Pendekatan ini menjelaskan bahwa kontak sosial atau relasi antarmanusia justru akan membantu dan memelihara motivasi para pekerja. Pada intinya, manajer semestinya berkewajiban untuk membantu para pekerja untuk melakukan interaksi sosial di lingkungan pekerjaannya dan membuat mereka merasa diperlukan dan penting bagi perusahaan, sehingga mereka menunjukkan kinerja yang terbaik bagi perusahaan.
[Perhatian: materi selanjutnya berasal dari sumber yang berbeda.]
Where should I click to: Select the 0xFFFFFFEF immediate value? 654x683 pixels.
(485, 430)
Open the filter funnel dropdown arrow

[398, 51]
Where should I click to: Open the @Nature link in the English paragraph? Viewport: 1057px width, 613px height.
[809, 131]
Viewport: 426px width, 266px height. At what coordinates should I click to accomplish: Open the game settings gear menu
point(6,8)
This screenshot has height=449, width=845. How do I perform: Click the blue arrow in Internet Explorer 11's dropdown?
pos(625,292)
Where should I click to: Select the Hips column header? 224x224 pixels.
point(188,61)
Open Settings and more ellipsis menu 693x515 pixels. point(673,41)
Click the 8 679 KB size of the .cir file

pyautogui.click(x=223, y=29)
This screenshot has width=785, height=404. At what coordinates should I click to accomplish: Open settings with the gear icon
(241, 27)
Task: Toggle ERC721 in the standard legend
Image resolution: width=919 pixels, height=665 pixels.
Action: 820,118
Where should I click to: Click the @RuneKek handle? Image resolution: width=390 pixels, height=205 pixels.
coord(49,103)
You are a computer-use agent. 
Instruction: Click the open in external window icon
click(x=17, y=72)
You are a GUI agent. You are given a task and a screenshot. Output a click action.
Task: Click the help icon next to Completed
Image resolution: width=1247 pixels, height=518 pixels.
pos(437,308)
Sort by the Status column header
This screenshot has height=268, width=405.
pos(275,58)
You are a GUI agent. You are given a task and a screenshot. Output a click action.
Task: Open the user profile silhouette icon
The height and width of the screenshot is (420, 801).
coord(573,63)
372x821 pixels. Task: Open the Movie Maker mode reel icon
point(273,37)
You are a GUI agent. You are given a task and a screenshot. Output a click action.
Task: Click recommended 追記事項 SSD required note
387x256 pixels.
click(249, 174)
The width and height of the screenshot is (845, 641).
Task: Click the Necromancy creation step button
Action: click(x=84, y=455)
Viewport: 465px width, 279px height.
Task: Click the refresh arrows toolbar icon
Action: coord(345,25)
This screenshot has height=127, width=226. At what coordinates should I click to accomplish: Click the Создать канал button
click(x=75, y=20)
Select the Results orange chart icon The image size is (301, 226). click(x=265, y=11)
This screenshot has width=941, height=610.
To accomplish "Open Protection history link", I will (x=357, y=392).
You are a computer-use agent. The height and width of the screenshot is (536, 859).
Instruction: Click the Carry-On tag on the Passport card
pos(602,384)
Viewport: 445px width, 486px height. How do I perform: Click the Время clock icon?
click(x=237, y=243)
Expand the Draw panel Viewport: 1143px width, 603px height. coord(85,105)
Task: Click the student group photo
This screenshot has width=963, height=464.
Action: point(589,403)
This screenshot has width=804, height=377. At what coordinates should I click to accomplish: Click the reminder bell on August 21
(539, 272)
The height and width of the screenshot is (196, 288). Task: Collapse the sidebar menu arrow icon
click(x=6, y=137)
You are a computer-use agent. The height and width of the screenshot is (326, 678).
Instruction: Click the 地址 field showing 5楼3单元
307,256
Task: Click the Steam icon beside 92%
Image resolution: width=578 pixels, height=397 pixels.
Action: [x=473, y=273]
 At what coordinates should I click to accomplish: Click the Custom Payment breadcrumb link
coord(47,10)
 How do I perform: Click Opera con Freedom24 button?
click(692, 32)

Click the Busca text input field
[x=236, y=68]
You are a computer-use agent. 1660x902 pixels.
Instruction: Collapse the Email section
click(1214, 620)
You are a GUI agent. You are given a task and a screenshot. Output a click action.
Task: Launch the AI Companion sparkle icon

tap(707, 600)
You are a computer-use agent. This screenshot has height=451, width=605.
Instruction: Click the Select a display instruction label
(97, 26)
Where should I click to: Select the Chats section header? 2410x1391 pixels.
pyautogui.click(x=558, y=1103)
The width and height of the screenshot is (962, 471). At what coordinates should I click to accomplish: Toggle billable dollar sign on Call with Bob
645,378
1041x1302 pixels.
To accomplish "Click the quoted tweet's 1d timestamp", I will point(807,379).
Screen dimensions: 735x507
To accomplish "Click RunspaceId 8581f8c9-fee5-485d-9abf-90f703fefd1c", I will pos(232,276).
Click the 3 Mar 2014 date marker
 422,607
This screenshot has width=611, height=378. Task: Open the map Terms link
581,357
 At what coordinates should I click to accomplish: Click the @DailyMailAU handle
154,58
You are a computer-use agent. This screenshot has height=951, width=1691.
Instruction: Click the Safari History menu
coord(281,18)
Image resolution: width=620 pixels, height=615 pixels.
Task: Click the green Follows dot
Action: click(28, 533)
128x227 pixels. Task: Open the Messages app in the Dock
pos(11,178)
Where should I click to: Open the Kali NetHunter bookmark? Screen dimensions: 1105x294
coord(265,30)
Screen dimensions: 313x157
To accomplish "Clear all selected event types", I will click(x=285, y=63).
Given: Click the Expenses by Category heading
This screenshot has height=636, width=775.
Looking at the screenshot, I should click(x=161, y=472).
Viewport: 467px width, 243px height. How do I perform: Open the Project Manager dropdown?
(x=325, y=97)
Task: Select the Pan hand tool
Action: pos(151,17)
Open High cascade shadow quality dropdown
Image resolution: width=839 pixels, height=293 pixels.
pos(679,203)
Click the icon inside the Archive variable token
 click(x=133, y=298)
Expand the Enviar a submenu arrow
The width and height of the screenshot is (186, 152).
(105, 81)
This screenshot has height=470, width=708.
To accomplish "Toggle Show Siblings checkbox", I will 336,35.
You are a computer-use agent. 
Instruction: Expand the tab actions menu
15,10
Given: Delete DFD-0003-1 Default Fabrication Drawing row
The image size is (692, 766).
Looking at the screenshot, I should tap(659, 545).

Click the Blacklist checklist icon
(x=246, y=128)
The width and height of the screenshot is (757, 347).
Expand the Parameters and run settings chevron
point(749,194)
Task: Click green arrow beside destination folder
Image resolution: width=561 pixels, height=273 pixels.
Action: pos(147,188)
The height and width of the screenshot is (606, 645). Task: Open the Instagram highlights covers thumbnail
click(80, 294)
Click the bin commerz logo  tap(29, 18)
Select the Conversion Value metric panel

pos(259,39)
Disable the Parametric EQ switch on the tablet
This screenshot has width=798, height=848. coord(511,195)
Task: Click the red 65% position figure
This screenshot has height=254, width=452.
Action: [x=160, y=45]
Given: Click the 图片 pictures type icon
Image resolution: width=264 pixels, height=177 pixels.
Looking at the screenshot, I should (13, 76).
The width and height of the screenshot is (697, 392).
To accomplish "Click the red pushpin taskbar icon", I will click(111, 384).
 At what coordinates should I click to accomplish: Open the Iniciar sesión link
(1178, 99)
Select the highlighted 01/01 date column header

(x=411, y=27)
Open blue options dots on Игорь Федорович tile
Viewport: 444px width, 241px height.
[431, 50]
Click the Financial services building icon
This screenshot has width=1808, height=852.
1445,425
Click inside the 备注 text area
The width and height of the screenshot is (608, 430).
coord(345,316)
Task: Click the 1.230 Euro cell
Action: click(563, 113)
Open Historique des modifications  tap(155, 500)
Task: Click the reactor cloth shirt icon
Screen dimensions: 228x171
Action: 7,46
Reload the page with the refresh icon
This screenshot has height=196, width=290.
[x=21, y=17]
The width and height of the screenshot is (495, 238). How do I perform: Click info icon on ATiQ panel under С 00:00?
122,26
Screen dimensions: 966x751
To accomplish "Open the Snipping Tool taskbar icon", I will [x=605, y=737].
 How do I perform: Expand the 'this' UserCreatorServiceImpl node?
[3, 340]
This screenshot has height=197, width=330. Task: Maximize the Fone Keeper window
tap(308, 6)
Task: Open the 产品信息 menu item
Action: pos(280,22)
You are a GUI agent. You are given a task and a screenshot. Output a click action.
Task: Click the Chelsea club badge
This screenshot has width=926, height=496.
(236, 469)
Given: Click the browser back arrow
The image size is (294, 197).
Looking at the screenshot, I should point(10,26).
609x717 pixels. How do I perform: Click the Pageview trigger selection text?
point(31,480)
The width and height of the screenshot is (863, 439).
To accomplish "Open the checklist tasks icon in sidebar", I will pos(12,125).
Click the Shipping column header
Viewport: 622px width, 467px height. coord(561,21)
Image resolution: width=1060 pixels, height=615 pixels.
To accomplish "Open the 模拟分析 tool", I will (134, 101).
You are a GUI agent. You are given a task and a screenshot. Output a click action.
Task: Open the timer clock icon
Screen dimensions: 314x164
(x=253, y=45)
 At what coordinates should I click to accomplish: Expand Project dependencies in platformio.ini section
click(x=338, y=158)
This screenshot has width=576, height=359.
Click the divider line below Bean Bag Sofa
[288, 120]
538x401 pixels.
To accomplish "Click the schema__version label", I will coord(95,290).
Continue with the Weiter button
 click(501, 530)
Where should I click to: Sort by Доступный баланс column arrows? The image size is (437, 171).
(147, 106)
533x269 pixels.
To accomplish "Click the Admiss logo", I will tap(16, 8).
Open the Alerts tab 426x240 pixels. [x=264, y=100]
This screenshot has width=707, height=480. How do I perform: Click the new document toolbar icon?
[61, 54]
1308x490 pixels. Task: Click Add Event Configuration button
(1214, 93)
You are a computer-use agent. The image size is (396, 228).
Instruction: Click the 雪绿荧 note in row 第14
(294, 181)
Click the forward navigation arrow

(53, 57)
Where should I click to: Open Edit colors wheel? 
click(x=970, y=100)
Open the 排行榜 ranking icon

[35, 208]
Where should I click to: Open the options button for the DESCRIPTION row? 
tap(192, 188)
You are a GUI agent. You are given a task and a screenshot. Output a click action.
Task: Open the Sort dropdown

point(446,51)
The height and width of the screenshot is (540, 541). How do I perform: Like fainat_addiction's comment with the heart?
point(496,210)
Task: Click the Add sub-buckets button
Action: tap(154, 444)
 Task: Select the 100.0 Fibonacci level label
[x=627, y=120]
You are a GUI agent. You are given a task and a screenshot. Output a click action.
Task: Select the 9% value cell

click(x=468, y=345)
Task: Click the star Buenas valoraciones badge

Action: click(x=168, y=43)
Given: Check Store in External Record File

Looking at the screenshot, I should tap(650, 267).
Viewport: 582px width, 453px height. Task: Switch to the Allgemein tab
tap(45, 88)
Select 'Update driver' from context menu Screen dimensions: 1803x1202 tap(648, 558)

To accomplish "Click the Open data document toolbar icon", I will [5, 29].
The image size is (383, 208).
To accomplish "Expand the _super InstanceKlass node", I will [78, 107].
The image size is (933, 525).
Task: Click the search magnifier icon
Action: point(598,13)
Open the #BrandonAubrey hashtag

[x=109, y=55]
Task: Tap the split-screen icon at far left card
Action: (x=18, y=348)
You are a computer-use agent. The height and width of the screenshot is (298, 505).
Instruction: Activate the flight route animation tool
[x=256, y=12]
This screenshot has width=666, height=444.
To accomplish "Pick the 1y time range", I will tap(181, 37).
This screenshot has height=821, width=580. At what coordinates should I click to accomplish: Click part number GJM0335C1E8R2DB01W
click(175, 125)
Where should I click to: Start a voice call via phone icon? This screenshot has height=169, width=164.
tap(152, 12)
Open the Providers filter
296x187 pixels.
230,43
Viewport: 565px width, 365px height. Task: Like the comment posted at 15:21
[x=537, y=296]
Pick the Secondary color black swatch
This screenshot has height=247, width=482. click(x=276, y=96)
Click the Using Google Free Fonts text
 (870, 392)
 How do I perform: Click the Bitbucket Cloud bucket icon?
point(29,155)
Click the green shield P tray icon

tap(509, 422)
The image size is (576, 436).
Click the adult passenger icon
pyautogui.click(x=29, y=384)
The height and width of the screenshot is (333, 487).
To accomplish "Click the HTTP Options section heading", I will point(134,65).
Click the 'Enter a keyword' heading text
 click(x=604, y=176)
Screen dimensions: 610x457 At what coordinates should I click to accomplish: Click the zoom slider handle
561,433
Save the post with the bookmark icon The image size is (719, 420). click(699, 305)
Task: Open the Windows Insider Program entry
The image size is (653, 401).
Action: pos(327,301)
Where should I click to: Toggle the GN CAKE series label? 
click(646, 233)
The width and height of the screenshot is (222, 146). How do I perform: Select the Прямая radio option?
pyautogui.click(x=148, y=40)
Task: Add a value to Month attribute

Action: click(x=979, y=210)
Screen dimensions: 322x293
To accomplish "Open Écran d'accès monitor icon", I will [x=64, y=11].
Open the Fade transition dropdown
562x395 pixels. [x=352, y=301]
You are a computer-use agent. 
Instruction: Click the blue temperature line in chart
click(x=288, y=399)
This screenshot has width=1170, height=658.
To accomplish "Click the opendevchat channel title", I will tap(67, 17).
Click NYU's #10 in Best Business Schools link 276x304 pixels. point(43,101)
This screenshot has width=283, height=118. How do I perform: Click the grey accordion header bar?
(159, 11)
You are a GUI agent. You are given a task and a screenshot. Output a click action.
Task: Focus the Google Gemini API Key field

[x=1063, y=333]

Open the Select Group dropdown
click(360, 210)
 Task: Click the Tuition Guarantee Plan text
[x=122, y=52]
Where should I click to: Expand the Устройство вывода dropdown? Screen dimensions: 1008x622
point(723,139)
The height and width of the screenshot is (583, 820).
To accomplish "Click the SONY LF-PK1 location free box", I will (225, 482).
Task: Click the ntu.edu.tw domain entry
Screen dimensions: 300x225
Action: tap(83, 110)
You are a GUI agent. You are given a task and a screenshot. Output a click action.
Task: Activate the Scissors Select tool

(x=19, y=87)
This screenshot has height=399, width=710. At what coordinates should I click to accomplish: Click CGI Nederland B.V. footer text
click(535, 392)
c. Pendekatan Sumber Daya Manusia

Menurut pendekatan ini, manajer perlu menyadari bahwa pada dasarnya manusia dapat dikategorikan dalam 2 (dua) karakter yaitu tipe X dan tipe Y. Sumber daya tipe X memiliki kecenderungan sebagai orang yang malas untuk bekerja dan hanya akan bekerja jika dipaksa untuk bekerja. Para manajer harus memaksa dan menyuruh para pekerja tipe X ini agar mau bekerja. Paksaan ini dapat berupa aturan yang ketat, pemberian insentif, dan sebagainya. Sumber daya tipe Y memiliki kecenderungan yang bertolak belakang dengan pekerja tipe X. Pekerja tipe Y cenderung menyukai pekerjaan dan bersifat aktif dalam setiap pekerjaan. Para pekerja tipe Y ini akan sangat berinisiatif, kreatif, dan sangat menyukai berbagai tantangan dalam pekerjaan. Para manajer perlu menciptakan suasana atau iklim kerja yang baik agar setiap pekerja dapat bekembang.

Dengan adanya teori-teori pendukung di atas, maka penulis menarik suatu hipotesis dalam penelitian ini yaitu:

H2 : Motivasi kerja berpengaruh secara signifikan terhadap Prestasi Kerja Pegawai pada Rumah Sakit Bhayangkara Tk.II Medan.